Le Brésil, septième puissance économique mondiale, est entré en récession au deuxième trimestre, à un moment où d’autres grands pays émergents comme la Russie et la Chine connaissent un ralentissement de leur croissance, voire une contraction de leur PIB.
C’est la première fois en six ans, depuis le premier trimestre 2009, que le Brésil se retrouve en « récession technique », qui se caractérise par deux trimestres consécutifs de recul du produit intérieur brut (PIB), a annoncé vendredi l’Institut brésilien de géographie et de statistiques (IBGE, public).
Selon les prédictions des analystes, cette période de reflux devrait durer au moins deux ans.
Le PIB du Brésil, première économie d’Amérique latine, a baissé de 1,9% au deuxième trimestre, une chute supérieure à celle prévue par les analystes des banques étrangères et brésiliennes.
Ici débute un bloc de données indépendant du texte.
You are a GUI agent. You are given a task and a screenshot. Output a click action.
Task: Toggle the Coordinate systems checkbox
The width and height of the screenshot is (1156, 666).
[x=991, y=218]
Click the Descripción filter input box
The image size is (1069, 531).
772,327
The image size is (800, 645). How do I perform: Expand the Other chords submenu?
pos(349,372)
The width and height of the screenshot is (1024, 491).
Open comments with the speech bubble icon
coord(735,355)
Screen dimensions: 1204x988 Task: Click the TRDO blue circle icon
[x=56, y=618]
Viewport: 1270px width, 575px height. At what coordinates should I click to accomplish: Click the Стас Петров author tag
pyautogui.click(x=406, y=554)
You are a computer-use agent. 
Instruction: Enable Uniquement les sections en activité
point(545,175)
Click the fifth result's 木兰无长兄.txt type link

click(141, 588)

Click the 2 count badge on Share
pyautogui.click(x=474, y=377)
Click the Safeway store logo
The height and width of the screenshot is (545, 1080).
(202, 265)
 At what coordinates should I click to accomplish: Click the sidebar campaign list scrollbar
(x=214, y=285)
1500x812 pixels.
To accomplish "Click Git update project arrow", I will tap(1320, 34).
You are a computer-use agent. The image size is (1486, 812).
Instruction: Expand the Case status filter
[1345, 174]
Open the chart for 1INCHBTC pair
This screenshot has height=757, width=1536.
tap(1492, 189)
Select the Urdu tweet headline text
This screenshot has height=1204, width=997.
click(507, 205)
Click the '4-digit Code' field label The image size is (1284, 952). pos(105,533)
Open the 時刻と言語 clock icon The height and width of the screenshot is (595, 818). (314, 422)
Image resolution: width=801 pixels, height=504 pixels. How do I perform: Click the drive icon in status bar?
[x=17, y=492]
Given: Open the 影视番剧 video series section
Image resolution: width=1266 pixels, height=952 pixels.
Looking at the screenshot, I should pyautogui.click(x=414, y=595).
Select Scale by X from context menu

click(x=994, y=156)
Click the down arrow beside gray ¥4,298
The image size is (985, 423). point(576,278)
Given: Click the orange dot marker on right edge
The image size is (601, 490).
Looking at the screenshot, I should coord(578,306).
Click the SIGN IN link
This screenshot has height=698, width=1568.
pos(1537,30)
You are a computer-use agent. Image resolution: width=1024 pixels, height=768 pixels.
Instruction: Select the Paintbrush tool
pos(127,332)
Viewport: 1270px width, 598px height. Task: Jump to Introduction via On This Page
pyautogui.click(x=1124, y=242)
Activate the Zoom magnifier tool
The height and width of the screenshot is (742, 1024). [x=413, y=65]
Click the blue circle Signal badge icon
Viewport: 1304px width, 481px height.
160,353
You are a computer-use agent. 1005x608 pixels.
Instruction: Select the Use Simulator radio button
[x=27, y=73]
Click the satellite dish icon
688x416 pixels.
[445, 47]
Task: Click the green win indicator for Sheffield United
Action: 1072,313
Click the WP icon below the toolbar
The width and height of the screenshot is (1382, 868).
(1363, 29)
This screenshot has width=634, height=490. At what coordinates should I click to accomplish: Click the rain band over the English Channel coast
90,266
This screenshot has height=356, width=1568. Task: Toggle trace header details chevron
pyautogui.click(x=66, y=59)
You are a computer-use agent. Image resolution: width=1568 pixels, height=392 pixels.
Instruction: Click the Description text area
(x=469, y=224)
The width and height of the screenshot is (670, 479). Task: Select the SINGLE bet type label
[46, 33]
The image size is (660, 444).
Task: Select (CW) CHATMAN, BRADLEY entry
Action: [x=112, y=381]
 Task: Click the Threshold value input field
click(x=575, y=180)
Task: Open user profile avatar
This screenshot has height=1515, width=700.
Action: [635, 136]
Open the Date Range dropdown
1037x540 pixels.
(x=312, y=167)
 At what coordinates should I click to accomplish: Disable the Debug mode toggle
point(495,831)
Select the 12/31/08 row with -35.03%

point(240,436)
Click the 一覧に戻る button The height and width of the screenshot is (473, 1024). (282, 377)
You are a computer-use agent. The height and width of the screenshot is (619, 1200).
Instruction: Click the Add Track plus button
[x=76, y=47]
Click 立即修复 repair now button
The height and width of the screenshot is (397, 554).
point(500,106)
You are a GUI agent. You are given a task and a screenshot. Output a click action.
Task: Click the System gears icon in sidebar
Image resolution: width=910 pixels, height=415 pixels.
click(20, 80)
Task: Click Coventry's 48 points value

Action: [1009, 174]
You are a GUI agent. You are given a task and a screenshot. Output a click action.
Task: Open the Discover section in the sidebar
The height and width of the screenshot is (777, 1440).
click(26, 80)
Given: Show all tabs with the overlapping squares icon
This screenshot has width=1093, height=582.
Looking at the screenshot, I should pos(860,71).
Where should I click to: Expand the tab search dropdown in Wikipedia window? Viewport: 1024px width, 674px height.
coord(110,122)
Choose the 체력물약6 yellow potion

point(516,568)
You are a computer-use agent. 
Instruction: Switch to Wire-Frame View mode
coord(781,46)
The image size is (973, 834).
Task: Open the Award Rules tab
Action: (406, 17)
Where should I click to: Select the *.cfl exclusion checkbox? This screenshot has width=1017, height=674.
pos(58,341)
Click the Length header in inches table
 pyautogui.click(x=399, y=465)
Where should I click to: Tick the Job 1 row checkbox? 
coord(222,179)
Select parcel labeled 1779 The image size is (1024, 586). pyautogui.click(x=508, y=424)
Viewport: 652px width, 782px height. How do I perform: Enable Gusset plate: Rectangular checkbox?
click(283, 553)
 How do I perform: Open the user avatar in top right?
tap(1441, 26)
Au premier trimestre, le produit intérieur brut avait reculé de 0,7%, a rappelé l’IBGE.
Une « forte récession » marquée par « une inflation et des taux d’intérêt en hausse » sur fond de « nécessité d’un ajustement budgétaire qui n’arrive pas. Cela affecte la confiance des investisseurs, des entrepreneurs et des consommateurs », a déclaré à l’AFP Alex Agostini, économiste chef de l’agence de notation brésilienne Austin Rating.
Le tout, a-t-il souligné, « dans une conjoncture politique assez trouble ».
Conjoncture difficile
La présidente de gauche Dilma Rousseff, 67 ans, pâtit en effet des retombées du scandale de corruption au sein de la compagnie pétrolière publique Petrobras qui éclabousse la coalition de centre gauche au pouvoir.
Elle lutte aussi pour faire passer au Parlement un dur ajustement budgétaire qui lui coûte cher du point de vue politique, même auprès de ses partisans.
Le Brésil a enregistré en juillet un déficit budgétaire primaire de 10 milliards de réais (2,78 milliards de dollars), le plus important depuis qu’il a commencé à être calculé en 2001, a annoncé vendredi la banque centrale. Sur un an, ce déficit (calculé hors service de la dette) représente 0,89% du PIB du pays.
La popularité de Mme Rousseff a dégringolé à 8%, faisant d’elle la dirigeante du Brésil la plus impopulaire en 30 ans, moins de huit mois après sa réélection pour un second mandat de quatre ans. Certains secteurs réclament sa destitution, d’autres, très minoritaires, le retour à la dictature.
Et ce tandis que la conjoncture économique s’annonce de plus en plus difficile, l’inflation frôlant déjà les deux chiffres à 9,56% et le taux directeur de la banque centrale étant à 14,25%, son plus haut niveau en neuf ans.
Le chômage grimpe également et le réal, la monnaie nationale, s’est déprécié de 25% depuis le début de l’année.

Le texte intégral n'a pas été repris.